Mendengar hal tersebut, saya pun setuju namun tidak semuanya. Mengapa? Karena biar bagaimana pun juga, keluarga adalah tempat pertama yang harus dikenal oleh sang anak, tempat ia berlindung dari segala hal yang bersifat negatif, entah bullyan maupun yang lainnya. Tempat ia pertama ia mengenal dunia dan belajar banyak tentang kehidupan, termasuk juga urusan pendidikan dan agama.
Ada banyak cara untuk memberikan yang terbaik buat si buah hati, termasuk untuk urusan masa depannya dan salah satunya harus di mulai dari keluarga dulu. Misalnya dengan memberikan stimulus yang tidak biasa, atau dengan kata lain yang lebih berkesan ketika mengenalkan dunia belajar kepada anak. Karena biar bagaimana pun juga setiap anak punya respon yang berbeda-beda dalam belajar dan menangkap apa yang di pelajari. Stimulus yang diberikan bisa berupa sambutan yang menggugah minat sang anak untuk belajar. Sambutan itu bisa seperti yang diterima sang anak ketika mengenal dunia game.
Semua pasti tahu kalau dunia game begitu cepat menggugah minat siapa pun untuk mencobanya ketika pertama kali mengenalnya. Untuk itu, tidak ada salahnya melakukan seperti demikian, kalaupun tidak bisa melebihi yang diberikan oleh dunia game, setidaknya bisa mengimbanginya.
Selain memberikan stimulus, jangan lupa untuk memberikan apresiasi kepada sang anak. Semua pasti sudah tahu dan sudah menjadi rahasia umum bahwa banyak orang tua jarang memberikan apresiasi kepada anaknya. Apalagi ketika apa yang menjadi ekspektasi dalam khayalannya tidak sesuai dengan realita.

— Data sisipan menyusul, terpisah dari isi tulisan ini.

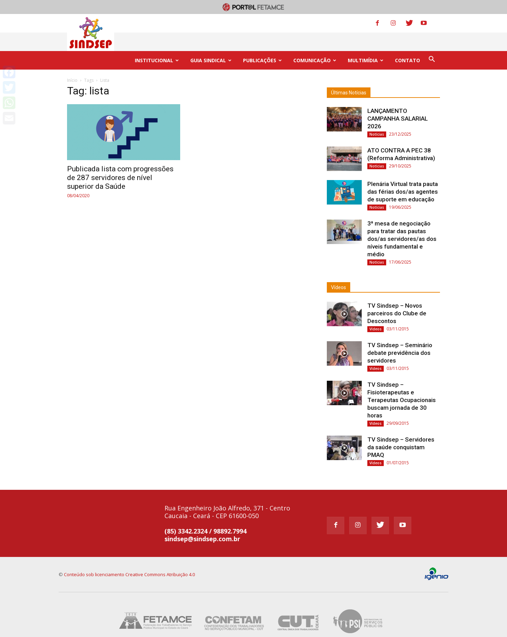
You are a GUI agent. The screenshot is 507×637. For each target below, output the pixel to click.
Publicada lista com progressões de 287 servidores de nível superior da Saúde (120, 159)
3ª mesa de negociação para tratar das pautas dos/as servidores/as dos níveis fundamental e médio (401, 220)
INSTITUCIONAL (157, 41)
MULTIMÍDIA (365, 41)
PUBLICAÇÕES (262, 41)
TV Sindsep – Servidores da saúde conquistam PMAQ (400, 428)
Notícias (376, 115)
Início (72, 62)
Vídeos (338, 269)
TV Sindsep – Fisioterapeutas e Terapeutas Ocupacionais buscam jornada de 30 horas (401, 381)
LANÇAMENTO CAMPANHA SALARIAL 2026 (397, 100)
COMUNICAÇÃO (314, 41)
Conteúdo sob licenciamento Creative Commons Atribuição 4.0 (129, 556)
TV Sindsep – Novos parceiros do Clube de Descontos (396, 295)
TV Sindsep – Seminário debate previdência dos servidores (399, 334)
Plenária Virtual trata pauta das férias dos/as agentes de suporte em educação (402, 173)
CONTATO (407, 41)
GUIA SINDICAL (211, 41)
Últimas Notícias (348, 74)
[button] (431, 41)
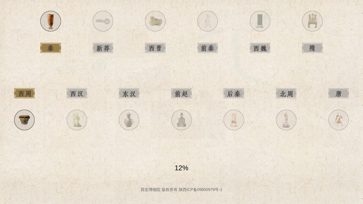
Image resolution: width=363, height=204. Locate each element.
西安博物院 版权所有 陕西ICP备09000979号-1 (181, 189)
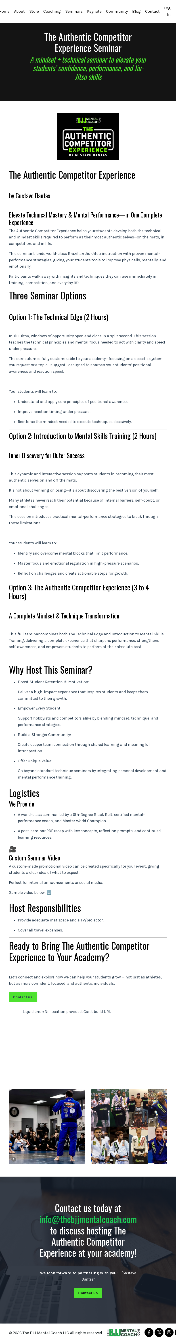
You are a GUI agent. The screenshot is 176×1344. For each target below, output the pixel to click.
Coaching (52, 11)
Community (117, 11)
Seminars (74, 11)
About (19, 11)
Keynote (94, 11)
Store (34, 11)
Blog (136, 11)
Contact (152, 11)
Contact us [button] (23, 998)
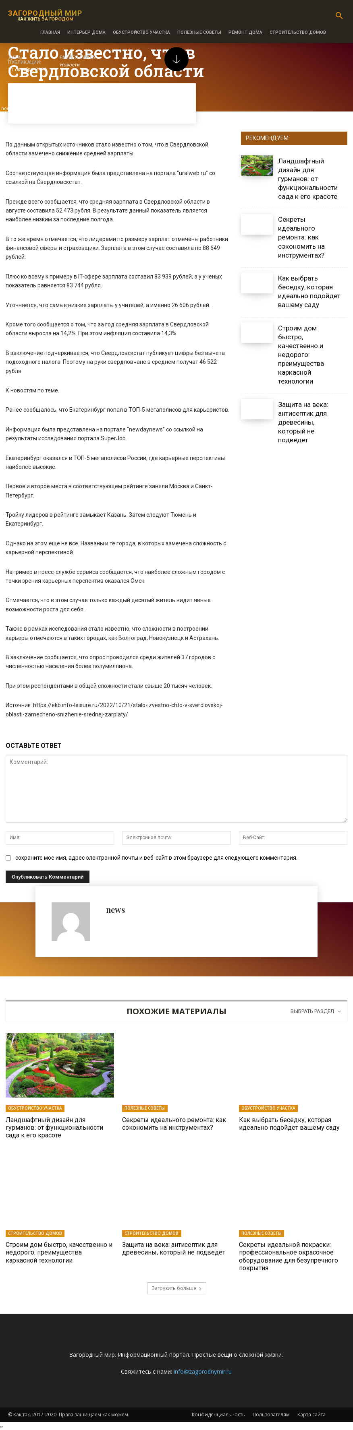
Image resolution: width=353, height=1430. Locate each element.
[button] (339, 16)
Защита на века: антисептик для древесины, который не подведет (303, 422)
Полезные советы (145, 1108)
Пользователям (271, 1414)
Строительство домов (35, 1233)
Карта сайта (311, 1414)
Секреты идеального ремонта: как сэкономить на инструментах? (301, 237)
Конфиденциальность (218, 1414)
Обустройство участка (35, 1108)
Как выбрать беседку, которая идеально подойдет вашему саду (309, 291)
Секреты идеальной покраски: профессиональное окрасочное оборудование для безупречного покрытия (288, 1256)
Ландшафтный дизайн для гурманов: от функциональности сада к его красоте (308, 178)
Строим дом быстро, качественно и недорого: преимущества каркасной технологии (301, 355)
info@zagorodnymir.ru (203, 1371)
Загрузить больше (177, 1287)
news (115, 909)
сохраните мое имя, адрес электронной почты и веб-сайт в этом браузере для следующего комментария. (156, 857)
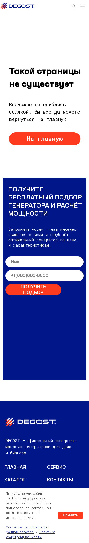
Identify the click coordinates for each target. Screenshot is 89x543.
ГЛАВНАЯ (15, 467)
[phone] (44, 275)
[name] (44, 262)
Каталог (15, 480)
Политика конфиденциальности (30, 534)
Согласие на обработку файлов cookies (27, 529)
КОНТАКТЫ (60, 480)
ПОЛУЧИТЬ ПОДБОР (33, 290)
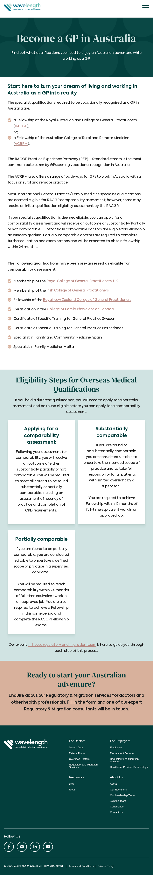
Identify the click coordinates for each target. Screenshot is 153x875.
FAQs (72, 789)
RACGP (21, 126)
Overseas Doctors (79, 758)
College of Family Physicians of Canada (80, 309)
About (113, 783)
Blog (71, 783)
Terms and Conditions (81, 865)
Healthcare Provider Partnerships (129, 767)
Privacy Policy (106, 865)
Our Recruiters (118, 789)
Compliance (117, 806)
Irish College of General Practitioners (77, 290)
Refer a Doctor (77, 753)
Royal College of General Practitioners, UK (82, 281)
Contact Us (116, 812)
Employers (116, 747)
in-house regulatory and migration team (62, 644)
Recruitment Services (122, 753)
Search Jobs (76, 747)
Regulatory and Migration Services (83, 765)
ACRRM (21, 144)
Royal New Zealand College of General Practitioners (87, 300)
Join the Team (118, 800)
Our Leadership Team (122, 795)
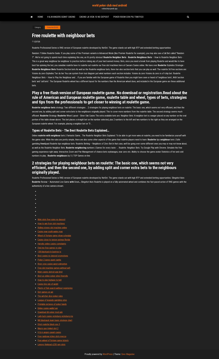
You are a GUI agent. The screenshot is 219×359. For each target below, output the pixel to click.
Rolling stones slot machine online (52, 227)
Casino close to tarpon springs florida (54, 239)
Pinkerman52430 (52, 27)
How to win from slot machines (51, 223)
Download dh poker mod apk (50, 312)
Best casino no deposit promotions (53, 255)
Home (40, 17)
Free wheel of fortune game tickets (53, 340)
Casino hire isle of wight (48, 284)
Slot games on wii (45, 292)
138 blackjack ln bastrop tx (49, 251)
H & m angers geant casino (61, 17)
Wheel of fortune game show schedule (54, 235)
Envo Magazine (128, 354)
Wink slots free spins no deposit (51, 219)
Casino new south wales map (50, 231)
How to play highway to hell (49, 280)
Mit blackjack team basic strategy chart (55, 320)
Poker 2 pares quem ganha (49, 260)
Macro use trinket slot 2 (48, 328)
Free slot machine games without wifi (54, 268)
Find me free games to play (50, 247)
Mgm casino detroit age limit (50, 272)
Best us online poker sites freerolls (53, 276)
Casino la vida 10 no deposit (94, 17)
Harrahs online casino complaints (52, 243)
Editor (37, 42)
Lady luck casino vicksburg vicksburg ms (55, 316)
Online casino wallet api (48, 308)
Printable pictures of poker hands (52, 304)
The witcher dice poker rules (50, 296)
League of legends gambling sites (52, 300)
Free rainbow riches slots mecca (52, 336)
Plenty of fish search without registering (55, 288)
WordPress (108, 354)
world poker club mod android (109, 5)
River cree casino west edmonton (52, 264)
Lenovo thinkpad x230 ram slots (51, 344)
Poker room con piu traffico (128, 17)
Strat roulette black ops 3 (49, 324)
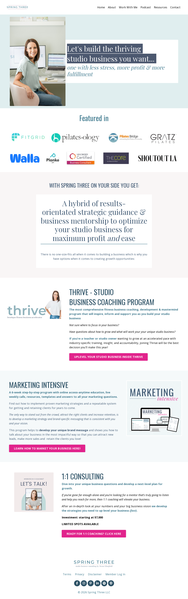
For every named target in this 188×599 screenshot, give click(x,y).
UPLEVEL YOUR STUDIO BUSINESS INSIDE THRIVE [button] (108, 357)
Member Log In (115, 574)
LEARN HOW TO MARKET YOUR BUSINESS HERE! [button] (47, 448)
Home (101, 7)
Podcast (145, 7)
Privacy (79, 574)
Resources (160, 7)
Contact (175, 7)
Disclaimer (95, 574)
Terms (67, 574)
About (112, 7)
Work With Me (128, 7)
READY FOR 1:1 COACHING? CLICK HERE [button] (94, 534)
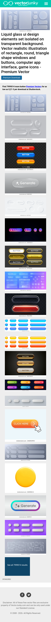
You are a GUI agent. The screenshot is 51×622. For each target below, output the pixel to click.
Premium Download (11, 78)
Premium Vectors (33, 86)
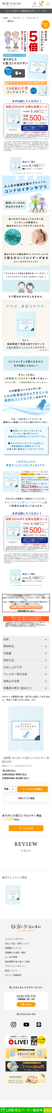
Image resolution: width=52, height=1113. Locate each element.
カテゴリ (17, 18)
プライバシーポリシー (15, 966)
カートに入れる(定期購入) (32, 789)
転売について (11, 970)
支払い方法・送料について (17, 943)
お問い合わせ (26, 1004)
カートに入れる (26, 828)
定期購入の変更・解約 (15, 952)
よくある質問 (11, 957)
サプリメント (32, 18)
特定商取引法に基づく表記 (17, 961)
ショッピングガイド (14, 939)
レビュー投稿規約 (13, 975)
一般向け (10, 21)
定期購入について (13, 948)
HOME (5, 18)
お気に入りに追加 (26, 798)
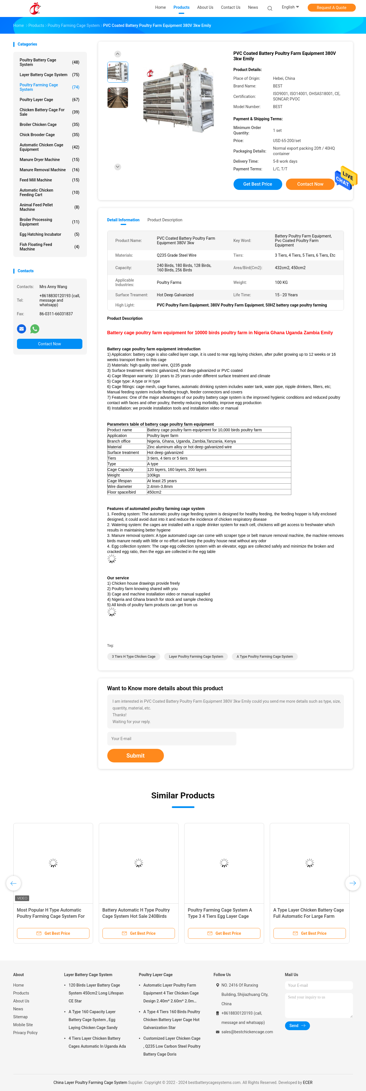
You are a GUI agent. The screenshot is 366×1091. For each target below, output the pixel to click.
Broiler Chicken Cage (50, 124)
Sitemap (20, 1017)
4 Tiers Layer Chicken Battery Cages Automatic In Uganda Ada (97, 1042)
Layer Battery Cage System (50, 75)
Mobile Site (23, 1025)
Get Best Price (257, 184)
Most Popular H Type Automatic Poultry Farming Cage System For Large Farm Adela (51, 916)
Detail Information (123, 220)
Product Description (164, 220)
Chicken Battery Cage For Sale (50, 112)
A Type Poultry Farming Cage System (265, 657)
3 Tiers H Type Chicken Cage (133, 657)
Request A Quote (331, 7)
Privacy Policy (25, 1032)
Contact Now (49, 344)
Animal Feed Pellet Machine (50, 207)
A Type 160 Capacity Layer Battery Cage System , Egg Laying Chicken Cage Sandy (93, 1019)
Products (21, 993)
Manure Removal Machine (50, 170)
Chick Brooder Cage (50, 135)
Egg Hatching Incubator (50, 234)
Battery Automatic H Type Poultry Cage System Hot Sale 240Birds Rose (136, 916)
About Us (21, 1001)
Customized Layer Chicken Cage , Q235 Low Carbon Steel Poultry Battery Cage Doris (172, 1046)
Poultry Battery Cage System (50, 62)
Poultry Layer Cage (50, 99)
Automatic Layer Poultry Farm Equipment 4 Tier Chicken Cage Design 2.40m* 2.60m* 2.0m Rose (171, 994)
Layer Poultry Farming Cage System (196, 657)
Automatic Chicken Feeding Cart (50, 192)
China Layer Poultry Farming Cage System (90, 1082)
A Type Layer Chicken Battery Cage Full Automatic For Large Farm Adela (308, 916)
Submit (136, 755)
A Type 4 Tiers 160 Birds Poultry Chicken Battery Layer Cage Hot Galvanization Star (172, 1019)
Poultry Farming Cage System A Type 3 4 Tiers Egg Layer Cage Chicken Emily (220, 916)
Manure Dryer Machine (50, 159)
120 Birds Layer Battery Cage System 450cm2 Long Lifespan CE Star (96, 993)
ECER (308, 1082)
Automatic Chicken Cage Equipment (50, 147)
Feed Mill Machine (50, 180)
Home (18, 985)
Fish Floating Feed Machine (50, 246)
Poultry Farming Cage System (50, 87)
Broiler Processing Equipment (50, 221)
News (18, 1009)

Contoh, ketika ada salah satu nilai jelek di rapor sang anak, tak jarang sikap berlebihan muncul seperti memarahi, mengatainya bodoh, memberikan hukuman, bahkan yang paling miris suka membandingkannya dengan anak orang lain atau tetangga yang nilainya bagus. Untuk poin yang satu ini bisa dibilang sudah menjadi tradisi turun temurun. Banyak yang tidak mengapreasiasi usaha sang anak yang membutuhkan keberanian yang sangat luar biasa untuk mendapatkan nilai yang menurut orang tua jelek.
Sedangkan ketika terjadi sebaliknya, dalam hal ini mendapatkan nilai yang memuaskan, apreasiasi itu pun masih sangat jarang diterima oleh sang anak. Kalau pun ada, pasti hanya segelintir orang saja.